Stored items
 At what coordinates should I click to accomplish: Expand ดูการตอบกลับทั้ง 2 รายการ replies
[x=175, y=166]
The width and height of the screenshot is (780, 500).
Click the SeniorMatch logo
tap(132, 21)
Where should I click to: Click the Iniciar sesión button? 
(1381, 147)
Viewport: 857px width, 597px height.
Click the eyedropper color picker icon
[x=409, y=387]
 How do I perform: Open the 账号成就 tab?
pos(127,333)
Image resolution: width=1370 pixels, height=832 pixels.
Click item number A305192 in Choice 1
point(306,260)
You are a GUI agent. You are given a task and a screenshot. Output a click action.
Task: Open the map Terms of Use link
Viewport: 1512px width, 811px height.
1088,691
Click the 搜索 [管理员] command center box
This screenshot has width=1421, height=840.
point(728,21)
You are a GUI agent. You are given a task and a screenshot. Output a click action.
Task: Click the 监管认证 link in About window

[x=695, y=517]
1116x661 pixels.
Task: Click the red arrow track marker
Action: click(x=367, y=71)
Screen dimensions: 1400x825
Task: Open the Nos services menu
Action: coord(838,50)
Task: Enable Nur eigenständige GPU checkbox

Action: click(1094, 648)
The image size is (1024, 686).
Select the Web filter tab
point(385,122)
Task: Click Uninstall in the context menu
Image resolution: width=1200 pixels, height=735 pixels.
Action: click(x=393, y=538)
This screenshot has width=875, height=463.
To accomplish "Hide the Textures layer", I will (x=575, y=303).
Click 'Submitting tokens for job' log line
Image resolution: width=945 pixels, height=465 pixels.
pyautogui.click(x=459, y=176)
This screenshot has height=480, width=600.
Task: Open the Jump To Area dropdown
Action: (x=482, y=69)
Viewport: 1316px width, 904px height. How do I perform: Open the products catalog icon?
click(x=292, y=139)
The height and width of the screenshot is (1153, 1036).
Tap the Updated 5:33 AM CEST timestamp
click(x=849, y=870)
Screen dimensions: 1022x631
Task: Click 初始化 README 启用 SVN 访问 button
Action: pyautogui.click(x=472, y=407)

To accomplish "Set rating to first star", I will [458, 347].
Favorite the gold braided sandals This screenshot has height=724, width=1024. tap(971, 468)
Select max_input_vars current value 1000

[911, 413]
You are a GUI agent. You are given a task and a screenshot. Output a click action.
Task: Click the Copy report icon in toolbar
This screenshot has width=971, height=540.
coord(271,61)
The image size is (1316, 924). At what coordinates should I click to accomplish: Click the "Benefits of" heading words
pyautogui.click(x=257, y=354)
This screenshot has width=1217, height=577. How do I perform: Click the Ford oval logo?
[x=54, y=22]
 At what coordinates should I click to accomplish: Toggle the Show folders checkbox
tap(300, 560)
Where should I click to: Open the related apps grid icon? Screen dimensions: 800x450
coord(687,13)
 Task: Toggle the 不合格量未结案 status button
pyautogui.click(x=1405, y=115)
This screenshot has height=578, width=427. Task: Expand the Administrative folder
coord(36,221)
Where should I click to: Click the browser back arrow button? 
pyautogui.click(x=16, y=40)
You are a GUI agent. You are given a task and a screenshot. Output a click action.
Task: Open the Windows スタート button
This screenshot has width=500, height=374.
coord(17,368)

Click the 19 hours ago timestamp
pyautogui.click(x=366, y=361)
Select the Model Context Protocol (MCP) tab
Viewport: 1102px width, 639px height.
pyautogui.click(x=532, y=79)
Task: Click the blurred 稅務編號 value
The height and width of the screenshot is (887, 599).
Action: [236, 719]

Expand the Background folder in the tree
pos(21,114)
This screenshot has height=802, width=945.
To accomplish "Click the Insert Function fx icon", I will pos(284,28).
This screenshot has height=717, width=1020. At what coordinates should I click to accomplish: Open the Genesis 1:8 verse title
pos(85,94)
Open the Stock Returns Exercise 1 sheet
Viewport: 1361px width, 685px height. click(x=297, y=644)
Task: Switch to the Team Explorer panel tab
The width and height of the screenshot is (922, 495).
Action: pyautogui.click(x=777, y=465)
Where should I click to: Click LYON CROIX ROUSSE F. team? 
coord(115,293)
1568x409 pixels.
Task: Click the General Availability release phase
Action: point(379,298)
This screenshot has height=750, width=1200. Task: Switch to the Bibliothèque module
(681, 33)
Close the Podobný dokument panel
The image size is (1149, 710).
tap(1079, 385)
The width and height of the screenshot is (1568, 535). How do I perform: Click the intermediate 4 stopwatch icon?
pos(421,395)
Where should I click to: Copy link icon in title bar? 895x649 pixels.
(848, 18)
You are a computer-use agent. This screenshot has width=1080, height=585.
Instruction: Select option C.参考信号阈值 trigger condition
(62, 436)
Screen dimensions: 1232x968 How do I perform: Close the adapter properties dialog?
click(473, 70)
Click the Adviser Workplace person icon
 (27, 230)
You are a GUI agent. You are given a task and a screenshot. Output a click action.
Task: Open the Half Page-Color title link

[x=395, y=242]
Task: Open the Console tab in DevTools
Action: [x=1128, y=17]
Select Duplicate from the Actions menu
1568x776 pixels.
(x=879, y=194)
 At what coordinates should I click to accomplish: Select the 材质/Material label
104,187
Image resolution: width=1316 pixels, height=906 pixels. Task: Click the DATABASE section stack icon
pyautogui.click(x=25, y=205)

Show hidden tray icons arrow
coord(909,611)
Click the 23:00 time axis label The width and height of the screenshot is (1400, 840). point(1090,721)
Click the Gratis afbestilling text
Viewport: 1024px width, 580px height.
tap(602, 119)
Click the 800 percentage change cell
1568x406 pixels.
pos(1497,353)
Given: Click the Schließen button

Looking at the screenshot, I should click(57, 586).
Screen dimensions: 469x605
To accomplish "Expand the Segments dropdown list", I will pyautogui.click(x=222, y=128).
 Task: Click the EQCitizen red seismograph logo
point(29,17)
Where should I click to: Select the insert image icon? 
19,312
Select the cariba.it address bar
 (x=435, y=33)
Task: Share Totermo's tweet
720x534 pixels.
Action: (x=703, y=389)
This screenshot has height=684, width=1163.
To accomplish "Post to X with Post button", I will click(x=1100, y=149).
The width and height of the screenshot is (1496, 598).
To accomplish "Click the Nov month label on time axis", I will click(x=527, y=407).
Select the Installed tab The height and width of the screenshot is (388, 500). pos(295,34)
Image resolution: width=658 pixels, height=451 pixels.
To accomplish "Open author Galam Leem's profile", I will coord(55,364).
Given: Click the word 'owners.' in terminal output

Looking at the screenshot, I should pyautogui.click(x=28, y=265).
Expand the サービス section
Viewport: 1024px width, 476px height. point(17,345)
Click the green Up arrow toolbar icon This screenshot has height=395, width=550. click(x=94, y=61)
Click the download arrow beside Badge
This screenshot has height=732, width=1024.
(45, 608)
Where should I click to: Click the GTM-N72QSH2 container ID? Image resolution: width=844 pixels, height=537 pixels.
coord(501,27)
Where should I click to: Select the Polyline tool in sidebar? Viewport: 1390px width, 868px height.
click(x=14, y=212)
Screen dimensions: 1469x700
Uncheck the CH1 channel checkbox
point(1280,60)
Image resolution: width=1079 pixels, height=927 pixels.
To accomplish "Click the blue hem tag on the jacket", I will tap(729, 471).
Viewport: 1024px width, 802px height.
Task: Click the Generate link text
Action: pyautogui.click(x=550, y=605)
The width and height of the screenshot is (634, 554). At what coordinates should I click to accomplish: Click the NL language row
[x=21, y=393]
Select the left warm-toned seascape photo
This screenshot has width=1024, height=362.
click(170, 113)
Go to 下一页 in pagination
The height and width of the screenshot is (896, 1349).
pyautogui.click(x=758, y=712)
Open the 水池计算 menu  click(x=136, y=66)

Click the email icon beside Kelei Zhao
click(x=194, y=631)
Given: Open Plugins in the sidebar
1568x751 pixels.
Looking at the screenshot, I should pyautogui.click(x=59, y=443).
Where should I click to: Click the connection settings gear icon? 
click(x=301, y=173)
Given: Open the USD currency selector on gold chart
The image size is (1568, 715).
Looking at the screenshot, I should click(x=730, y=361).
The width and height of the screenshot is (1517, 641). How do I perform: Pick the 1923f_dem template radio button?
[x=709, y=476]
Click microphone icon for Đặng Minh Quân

WHAT THE EXERCISE ASKS:
Working from the entries above, filter out every line that lacks "axis" and copy what remains.

EXERCISE SOLUTION:
Click the 23:00 time axis label The width and height of the screenshot is (1400, 840). point(1090,721)
To accomplish "Click the Nov month label on time axis", I will click(x=527, y=407).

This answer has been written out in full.